Ziel des Projekts ist, zu prüfen, ob die Praxisempfehlungen in der Praxis anwendbar sind. Die sechs Schritte der Praxisempfehlungen werden mit den Anwendungshilfen abgedeckt. Auch sind die SGAIM-Qualitätsindikatoren [5] für den ambulanten Bereich in den Praxisempfehlungen inkludiert, was für Bestrebungen im Qualitätsverbesserungsprozess genutzt werden kann.
Aufgrund der Projektresultate werden neben der Anpassung der Praxisempfehlungen noch Empfehlungen zu einem Finanzierungsmodell formuliert, sowie zu IT-Hilfsmitteln.

Projektfinanzierung und Evaluation

Das von der Stiftung Gesundheitsförderung Schweiz im Rahmen des Fonds zur Prävention in der Gesundheitsversorgung finanzierte Projekt wird extern von Interface qualitativ evaluiert. Dazu beantworten die teilnehmenden Fachpersonen und Patientinnen und Patienten jeweils zu Beginn und nach Abschluss der 12-monatigen Umsetzungsphase einen Online-Fragebogen, wobei letztere auch den Fragebogen auf Papier beantworten können. Zusätzlich werden einige Fachpersonen seitens Interface für vertiefende Interviews und einzelne Fallbeobachtungen angefragt.
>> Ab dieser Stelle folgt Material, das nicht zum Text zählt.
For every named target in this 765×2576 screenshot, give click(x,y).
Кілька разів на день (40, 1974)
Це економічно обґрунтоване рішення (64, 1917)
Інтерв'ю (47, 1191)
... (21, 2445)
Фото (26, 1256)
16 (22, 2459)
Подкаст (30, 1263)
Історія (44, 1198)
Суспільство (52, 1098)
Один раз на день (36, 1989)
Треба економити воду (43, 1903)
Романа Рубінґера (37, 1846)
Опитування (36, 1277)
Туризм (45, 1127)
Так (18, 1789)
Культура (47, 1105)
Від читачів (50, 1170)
Hausarztpraxen für Projektteilnahme gesucht

Möchten Sie mit Ihrer Praxis und einigen Ihrer multimorbiden Patientinnen und Patienten die Anwendungshilfen und Praxisempfehlungen testen, zu einer besseren Koordination in der Versorgung beitragen, Ihre Prozesse in der Praxis effizienter machen und Ihre Ressourcen kompetenzspezifischer einsetzen? Die Umsetzung in der Praxis ist während 12 Monaten vorgesehen und kann flexibel ab Ende 2022 bis April 2023 gestartet werden.
Weitere Auskünfte
Caroline Krzywicki, Projektleiterin
Verein QualiCCare
Rütistrasse 3A
CH-5400 Baden
krzywicki[at]qualiccare.ch

Drei Fragen an Dr. med. Marc Müller, Past President von Haus- und Kinderärzte Schweiz (mfe)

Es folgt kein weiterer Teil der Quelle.